En 1.935 fue designado Vocal
de la Junta Suprema del Partido Liberal Radical unificado
en Guayaquil, al unirse los bandos arroyista y baquericista
olvidando pasadas ofensas.
En 1.938 fue electo Ministro
de Educación por el presidente Mosquera Narváez,
permaneciendo en dicho portafolio durante los regímenes
de Arroyo, Andrés F. Córdova y Julio
Moreno hasta 1.940. En octubre del 38 fue declarado
el mejor ciudadano de Guayaquil por el Concejo Cantonal
y en marzo del 39 procedió a clausurar el alma
mater capitalina, en Guayaquil protestaron los estudiante
y fueron sableados, en Quito la policía ocupó
a la fuerza el edificio de la Universidad, Estrada
Coello declaró a la prensa que había
visto pintado en las paredes interiores el dibujo
de la Hoz y el Martillo símbolo de la internacional
comunista y procedió a nombrar nuevos profesores
cancelando las becas existentes, también reorganizó
los Normales, en abril fue clausurada la Universidad
de Guayaquil para volverla a abrir con elemento adicto
totalmente a Arroyo del Río, haciendo tabla
rasa de la Ley de educación superior y de la
autonomía universitaria.
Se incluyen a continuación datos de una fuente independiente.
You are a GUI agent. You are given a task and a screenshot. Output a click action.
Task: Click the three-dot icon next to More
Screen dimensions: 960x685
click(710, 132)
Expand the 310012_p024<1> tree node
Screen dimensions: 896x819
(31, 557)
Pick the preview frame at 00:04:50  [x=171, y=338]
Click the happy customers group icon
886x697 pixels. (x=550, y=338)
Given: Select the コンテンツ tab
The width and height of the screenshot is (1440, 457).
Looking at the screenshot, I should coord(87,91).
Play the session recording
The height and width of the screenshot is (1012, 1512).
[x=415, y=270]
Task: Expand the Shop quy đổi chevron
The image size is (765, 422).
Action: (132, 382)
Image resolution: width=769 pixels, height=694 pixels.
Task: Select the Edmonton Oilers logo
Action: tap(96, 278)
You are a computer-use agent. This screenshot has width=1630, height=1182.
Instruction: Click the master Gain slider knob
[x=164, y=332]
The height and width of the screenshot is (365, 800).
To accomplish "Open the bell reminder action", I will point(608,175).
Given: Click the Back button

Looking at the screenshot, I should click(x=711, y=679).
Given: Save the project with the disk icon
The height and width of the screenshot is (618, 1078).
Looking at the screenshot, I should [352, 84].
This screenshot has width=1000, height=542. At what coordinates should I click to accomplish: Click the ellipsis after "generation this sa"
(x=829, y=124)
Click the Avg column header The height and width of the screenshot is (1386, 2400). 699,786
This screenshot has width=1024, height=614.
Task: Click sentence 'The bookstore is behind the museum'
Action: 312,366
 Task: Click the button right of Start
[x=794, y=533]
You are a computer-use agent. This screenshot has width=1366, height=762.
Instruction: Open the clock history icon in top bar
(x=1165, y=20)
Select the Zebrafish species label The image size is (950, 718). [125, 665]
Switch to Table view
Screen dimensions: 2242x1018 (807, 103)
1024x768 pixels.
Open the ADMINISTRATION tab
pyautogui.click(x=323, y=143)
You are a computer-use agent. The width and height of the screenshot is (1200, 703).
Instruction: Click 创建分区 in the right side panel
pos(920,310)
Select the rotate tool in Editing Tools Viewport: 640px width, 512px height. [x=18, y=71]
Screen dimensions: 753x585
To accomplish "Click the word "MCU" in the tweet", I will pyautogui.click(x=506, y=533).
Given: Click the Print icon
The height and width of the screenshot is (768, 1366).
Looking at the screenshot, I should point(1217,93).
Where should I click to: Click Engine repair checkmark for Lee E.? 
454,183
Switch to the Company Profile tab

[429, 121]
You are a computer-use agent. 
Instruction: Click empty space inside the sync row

Todo ello, lo hizo
Estrada Coello por influjo del Dr. Arroyo del Río;
pero, recibió el embate del Rector de la U.
Central de Quito Dr. Gualberto Arcos Gangotena que
el 40 publicó en su contra el libro "Años
de Oprobio", alegato terrible contra Estrada
Coello del que no pudo defenderse pues hasta tenía
su caricatura deformada en la carátula, donde
aparece pequeño, delgado, moreno, cara perfilada,
ojos vivaces, negros, profundamente negros.
En 1.941 editó "Tratamiento
del pie Bot Varus equino congénito", regresó
al Concejo Cantonal de Guayaquil y enseguida fue electo
Presidente, desempeñándose hasta 1.943
con el general beneplácito de la ciudadanía.
Después de este interregno volvió a
su hospital que ya no dejaría jamás.
Murió en Guayaquil el
29 de Julio de 1.948 de 67 años de edad. Aún
no se le ha hecho justicia, fue un gran cirujano de
niños, nadie como él para operar deformaciones
en labios y pies, hizo de la medicina un sacerdocio
y del servicio al menesteroso una diaria obligación
y como vivía dentro del hospital, en un pequeño
pabellón de madera y hasta había noches
que tenía que abrir la puerta, era cirujano,
administrador, portero y todo lo demás. Felices
tiempos aquellos en que los médicos se daban
por entero; sin embargo, como Ministro de Educación
fue intolerante y despótico, hizo tabla rasa
de la ley y de la Autonomía Universitaria y
su memoria despertó resquemores para siempre.